**DATA FOR THIS TASK:**
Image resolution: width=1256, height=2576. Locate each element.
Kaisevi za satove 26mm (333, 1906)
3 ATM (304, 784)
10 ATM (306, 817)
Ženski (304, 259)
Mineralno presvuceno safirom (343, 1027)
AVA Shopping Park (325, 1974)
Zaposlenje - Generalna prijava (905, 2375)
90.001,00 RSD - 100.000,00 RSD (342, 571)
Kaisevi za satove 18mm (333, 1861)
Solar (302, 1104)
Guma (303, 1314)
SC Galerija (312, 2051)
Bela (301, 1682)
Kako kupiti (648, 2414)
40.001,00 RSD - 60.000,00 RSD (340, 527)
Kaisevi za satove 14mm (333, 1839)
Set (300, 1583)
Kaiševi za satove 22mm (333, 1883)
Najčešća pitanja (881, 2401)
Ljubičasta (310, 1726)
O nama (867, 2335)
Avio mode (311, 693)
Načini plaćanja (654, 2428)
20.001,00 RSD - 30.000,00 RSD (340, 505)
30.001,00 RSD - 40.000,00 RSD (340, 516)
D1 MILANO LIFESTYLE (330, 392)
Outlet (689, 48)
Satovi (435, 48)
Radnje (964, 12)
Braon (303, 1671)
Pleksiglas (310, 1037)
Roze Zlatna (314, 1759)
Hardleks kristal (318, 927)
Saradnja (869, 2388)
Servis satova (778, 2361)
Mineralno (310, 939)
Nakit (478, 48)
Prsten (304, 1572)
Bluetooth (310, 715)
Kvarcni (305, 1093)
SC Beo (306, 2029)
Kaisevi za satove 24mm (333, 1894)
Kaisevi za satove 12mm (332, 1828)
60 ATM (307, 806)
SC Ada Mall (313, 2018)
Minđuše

**PROBLEM TO WORK ON:**
The lines above should be printed again, exactly as they are.

**WRITTEN RESPONSE:**
Image resolution: width=1256, height=2576. Locate each element.
Kaisevi za satove 26mm (333, 1906)
3 ATM (304, 784)
10 ATM (306, 817)
Ženski (304, 259)
Mineralno presvuceno safirom (343, 1027)
AVA Shopping Park (325, 1974)
Zaposlenje - Generalna prijava (905, 2375)
90.001,00 RSD - 100.000,00 RSD (342, 571)
Kaisevi za satove 18mm (333, 1861)
Solar (302, 1104)
Guma (303, 1314)
SC Galerija (312, 2051)
Bela (301, 1682)
Kako kupiti (648, 2414)
40.001,00 RSD - 60.000,00 RSD (340, 527)
Kaisevi za satove 14mm (333, 1839)
Set (300, 1583)
Kaiševi za satove 22mm (333, 1883)
Najčešća pitanja (881, 2401)
Ljubičasta (310, 1726)
O nama (867, 2335)
Avio mode (311, 693)
Načini plaćanja (654, 2428)
20.001,00 RSD - 30.000,00 RSD (340, 505)
30.001,00 RSD - 40.000,00 RSD (340, 516)
D1 MILANO LIFESTYLE (330, 392)
Outlet (689, 48)
Satovi (435, 48)
Radnje (964, 12)
Braon (303, 1671)
Pleksiglas (310, 1037)
Roze Zlatna (314, 1759)
Hardleks kristal (318, 927)
Saradnja (869, 2388)
Servis satova (778, 2361)
Mineralno (310, 939)
Nakit (478, 48)
Prsten (304, 1572)
Bluetooth (310, 715)
Kvarcni (305, 1093)
SC Beo (306, 2029)
Kaisevi za satove 24mm (333, 1894)
Kaisevi za satove 12mm (332, 1828)
60 ATM (307, 806)
SC Ada Mall (313, 2018)
Minđuše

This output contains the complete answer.